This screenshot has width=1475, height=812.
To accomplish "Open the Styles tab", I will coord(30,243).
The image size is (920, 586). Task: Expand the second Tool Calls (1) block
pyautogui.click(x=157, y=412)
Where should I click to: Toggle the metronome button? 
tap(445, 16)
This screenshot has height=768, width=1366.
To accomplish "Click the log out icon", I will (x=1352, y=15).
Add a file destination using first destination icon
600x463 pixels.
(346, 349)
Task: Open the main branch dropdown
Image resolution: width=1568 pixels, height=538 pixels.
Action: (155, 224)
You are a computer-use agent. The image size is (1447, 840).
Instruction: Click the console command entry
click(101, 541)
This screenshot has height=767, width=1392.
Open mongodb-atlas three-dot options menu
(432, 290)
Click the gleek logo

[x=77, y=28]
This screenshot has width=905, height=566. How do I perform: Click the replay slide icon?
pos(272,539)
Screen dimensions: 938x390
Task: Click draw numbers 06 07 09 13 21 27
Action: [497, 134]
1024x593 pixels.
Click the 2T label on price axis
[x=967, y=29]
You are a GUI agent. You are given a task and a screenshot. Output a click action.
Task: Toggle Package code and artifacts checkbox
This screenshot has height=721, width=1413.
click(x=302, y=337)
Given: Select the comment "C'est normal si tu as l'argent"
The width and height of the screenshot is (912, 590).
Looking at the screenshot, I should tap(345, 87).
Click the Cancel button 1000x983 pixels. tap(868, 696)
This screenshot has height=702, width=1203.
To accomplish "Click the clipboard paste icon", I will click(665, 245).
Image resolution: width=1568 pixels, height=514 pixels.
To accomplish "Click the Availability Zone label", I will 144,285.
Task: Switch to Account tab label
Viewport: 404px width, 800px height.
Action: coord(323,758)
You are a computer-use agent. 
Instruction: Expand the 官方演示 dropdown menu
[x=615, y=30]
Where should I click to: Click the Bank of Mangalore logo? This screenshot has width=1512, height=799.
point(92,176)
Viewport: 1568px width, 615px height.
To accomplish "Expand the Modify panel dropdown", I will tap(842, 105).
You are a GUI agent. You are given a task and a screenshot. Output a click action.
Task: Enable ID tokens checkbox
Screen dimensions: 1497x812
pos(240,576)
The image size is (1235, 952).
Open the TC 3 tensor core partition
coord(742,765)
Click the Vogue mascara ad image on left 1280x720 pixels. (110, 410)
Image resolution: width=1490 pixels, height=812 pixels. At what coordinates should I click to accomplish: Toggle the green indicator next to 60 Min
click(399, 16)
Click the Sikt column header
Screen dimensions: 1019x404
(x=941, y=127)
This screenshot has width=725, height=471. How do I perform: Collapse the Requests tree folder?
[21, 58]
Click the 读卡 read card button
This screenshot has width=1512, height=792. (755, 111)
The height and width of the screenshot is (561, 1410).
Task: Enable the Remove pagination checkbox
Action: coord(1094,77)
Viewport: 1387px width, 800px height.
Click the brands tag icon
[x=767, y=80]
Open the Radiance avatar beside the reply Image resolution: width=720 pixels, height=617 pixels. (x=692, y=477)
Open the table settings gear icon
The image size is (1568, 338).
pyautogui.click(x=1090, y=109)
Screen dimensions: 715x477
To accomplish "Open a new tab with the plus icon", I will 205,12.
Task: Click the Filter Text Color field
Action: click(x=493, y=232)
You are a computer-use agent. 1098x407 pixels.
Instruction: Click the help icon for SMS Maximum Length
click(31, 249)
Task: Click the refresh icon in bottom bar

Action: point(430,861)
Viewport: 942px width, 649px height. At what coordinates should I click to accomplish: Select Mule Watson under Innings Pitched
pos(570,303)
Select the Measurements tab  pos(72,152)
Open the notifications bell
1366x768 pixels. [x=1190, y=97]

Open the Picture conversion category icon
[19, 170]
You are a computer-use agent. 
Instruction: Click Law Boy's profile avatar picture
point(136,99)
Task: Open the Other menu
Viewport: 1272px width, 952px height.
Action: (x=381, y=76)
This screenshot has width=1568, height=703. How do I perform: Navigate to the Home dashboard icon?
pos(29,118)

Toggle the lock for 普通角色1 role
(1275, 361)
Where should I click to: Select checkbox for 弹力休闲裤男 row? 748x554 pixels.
○ ○ ○
=== SET EXERCISE ===
Duplicate all of the lines above exactly, leaving every one of them unchanged.

=== ANSWER TO THE PROBLEM ===
This screenshot has width=1475, height=812.
To accomplish "Open the Styles tab", I will coord(30,243).
The image size is (920, 586). Task: Expand the second Tool Calls (1) block
pyautogui.click(x=157, y=412)
Where should I click to: Toggle the metronome button? 
tap(445, 16)
This screenshot has height=768, width=1366.
To accomplish "Click the log out icon", I will (x=1352, y=15).
Add a file destination using first destination icon
600x463 pixels.
(346, 349)
Task: Open the main branch dropdown
Image resolution: width=1568 pixels, height=538 pixels.
Action: (155, 224)
You are a computer-use agent. The image size is (1447, 840).
Instruction: Click the console command entry
click(101, 541)
This screenshot has height=767, width=1392.
Open mongodb-atlas three-dot options menu
(432, 290)
Click the gleek logo

[x=77, y=28]
This screenshot has width=905, height=566. How do I perform: Click the replay slide icon?
pos(272,539)
Screen dimensions: 938x390
Task: Click draw numbers 06 07 09 13 21 27
Action: [497, 134]
1024x593 pixels.
Click the 2T label on price axis
[x=967, y=29]
You are a GUI agent. You are given a task and a screenshot. Output a click action.
Task: Toggle Package code and artifacts checkbox
This screenshot has height=721, width=1413.
click(x=302, y=337)
Given: Select the comment "C'est normal si tu as l'argent"
The width and height of the screenshot is (912, 590).
Looking at the screenshot, I should tap(345, 87).
Click the Cancel button 1000x983 pixels. tap(868, 696)
This screenshot has height=702, width=1203.
To accomplish "Click the clipboard paste icon", I will click(665, 245).
Image resolution: width=1568 pixels, height=514 pixels.
To accomplish "Click the Availability Zone label", I will 144,285.
Task: Switch to Account tab label
Viewport: 404px width, 800px height.
Action: coord(323,758)
You are a computer-use agent. 
Instruction: Expand the 官方演示 dropdown menu
[x=615, y=30]
Where should I click to: Click the Bank of Mangalore logo? This screenshot has width=1512, height=799.
point(92,176)
Viewport: 1568px width, 615px height.
To accomplish "Expand the Modify panel dropdown", I will tap(842, 105).
You are a GUI agent. You are given a task and a screenshot. Output a click action.
Task: Enable ID tokens checkbox
Screen dimensions: 1497x812
pos(240,576)
The image size is (1235, 952).
Open the TC 3 tensor core partition
coord(742,765)
Click the Vogue mascara ad image on left 1280x720 pixels. (110, 410)
Image resolution: width=1490 pixels, height=812 pixels. At what coordinates should I click to accomplish: Toggle the green indicator next to 60 Min
click(399, 16)
Click the Sikt column header
Screen dimensions: 1019x404
(x=941, y=127)
This screenshot has width=725, height=471. How do I perform: Collapse the Requests tree folder?
[21, 58]
Click the 读卡 read card button
This screenshot has width=1512, height=792. (755, 111)
The height and width of the screenshot is (561, 1410).
Task: Enable the Remove pagination checkbox
Action: coord(1094,77)
Viewport: 1387px width, 800px height.
Click the brands tag icon
[x=767, y=80]
Open the Radiance avatar beside the reply Image resolution: width=720 pixels, height=617 pixels. (x=692, y=477)
Open the table settings gear icon
The image size is (1568, 338).
pyautogui.click(x=1090, y=109)
Screen dimensions: 715x477
To accomplish "Open a new tab with the plus icon", I will 205,12.
Task: Click the Filter Text Color field
Action: click(x=493, y=232)
You are a computer-use agent. 1098x407 pixels.
Instruction: Click the help icon for SMS Maximum Length
click(31, 249)
Task: Click the refresh icon in bottom bar

Action: point(430,861)
Viewport: 942px width, 649px height. At what coordinates should I click to accomplish: Select Mule Watson under Innings Pitched
pos(570,303)
Select the Measurements tab  pos(72,152)
Open the notifications bell
1366x768 pixels. [x=1190, y=97]

Open the Picture conversion category icon
[19, 170]
You are a computer-use agent. 
Instruction: Click Law Boy's profile avatar picture
point(136,99)
Task: Open the Other menu
Viewport: 1272px width, 952px height.
Action: (x=381, y=76)
This screenshot has width=1568, height=703. How do I perform: Navigate to the Home dashboard icon?
pos(29,118)

Toggle the lock for 普通角色1 role
(1275, 361)
Where should I click to: Select checkbox for 弹力休闲裤男 row? 748x554 pixels.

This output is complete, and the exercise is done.